▶ _Task details_:
Every record must be repeated precisely as it stands.

[Extracted records]
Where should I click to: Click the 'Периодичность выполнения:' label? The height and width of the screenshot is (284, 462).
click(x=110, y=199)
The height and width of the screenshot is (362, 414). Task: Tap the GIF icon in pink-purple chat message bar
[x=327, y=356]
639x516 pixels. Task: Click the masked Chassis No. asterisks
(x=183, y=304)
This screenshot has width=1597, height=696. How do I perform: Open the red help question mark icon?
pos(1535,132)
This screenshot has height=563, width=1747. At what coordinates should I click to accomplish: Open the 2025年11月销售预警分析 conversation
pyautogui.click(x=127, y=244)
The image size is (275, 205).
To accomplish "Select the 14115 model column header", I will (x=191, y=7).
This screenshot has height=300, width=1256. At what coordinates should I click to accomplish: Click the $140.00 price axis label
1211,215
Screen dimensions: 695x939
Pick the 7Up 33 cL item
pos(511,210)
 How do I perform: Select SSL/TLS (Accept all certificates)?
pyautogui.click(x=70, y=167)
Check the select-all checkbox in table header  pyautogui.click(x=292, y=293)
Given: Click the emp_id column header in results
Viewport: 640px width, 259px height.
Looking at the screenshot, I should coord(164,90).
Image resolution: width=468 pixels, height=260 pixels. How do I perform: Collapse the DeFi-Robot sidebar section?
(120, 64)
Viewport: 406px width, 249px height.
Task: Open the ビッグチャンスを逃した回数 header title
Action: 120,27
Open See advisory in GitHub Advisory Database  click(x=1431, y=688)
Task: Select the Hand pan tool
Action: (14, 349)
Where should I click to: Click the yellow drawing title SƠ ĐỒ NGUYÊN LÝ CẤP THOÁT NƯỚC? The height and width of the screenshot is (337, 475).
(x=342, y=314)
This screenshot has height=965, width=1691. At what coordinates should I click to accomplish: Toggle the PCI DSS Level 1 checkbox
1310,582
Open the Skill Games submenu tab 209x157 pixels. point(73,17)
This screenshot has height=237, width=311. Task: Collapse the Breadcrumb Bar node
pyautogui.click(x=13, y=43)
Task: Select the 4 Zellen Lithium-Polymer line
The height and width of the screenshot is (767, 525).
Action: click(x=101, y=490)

▶ _Exercise result_:
Where should I click to: Click the 'Периодичность выполнения:' label? The height and width of the screenshot is (284, 462).
click(x=110, y=199)
The height and width of the screenshot is (362, 414). Task: Tap the GIF icon in pink-purple chat message bar
[x=327, y=356]
639x516 pixels. Task: Click the masked Chassis No. asterisks
(x=183, y=304)
This screenshot has width=1597, height=696. How do I perform: Open the red help question mark icon?
pos(1535,132)
This screenshot has height=563, width=1747. At what coordinates should I click to accomplish: Open the 2025年11月销售预警分析 conversation
pyautogui.click(x=127, y=244)
The image size is (275, 205).
To accomplish "Select the 14115 model column header", I will (x=191, y=7).
This screenshot has height=300, width=1256. At what coordinates should I click to accomplish: Click the $140.00 price axis label
1211,215
Screen dimensions: 695x939
Pick the 7Up 33 cL item
pos(511,210)
 How do I perform: Select SSL/TLS (Accept all certificates)?
pyautogui.click(x=70, y=167)
Check the select-all checkbox in table header  pyautogui.click(x=292, y=293)
Given: Click the emp_id column header in results
Viewport: 640px width, 259px height.
Looking at the screenshot, I should coord(164,90).
Image resolution: width=468 pixels, height=260 pixels. How do I perform: Collapse the DeFi-Robot sidebar section?
(120, 64)
Viewport: 406px width, 249px height.
Task: Open the ビッグチャンスを逃した回数 header title
Action: 120,27
Open See advisory in GitHub Advisory Database  click(x=1431, y=688)
Task: Select the Hand pan tool
Action: (14, 349)
Where should I click to: Click the yellow drawing title SƠ ĐỒ NGUYÊN LÝ CẤP THOÁT NƯỚC? The height and width of the screenshot is (337, 475).
(x=342, y=314)
This screenshot has height=965, width=1691. At what coordinates should I click to accomplish: Toggle the PCI DSS Level 1 checkbox
1310,582
Open the Skill Games submenu tab 209x157 pixels. point(73,17)
This screenshot has height=237, width=311. Task: Collapse the Breadcrumb Bar node
pyautogui.click(x=13, y=43)
Task: Select the 4 Zellen Lithium-Polymer line
The height and width of the screenshot is (767, 525).
Action: click(x=101, y=490)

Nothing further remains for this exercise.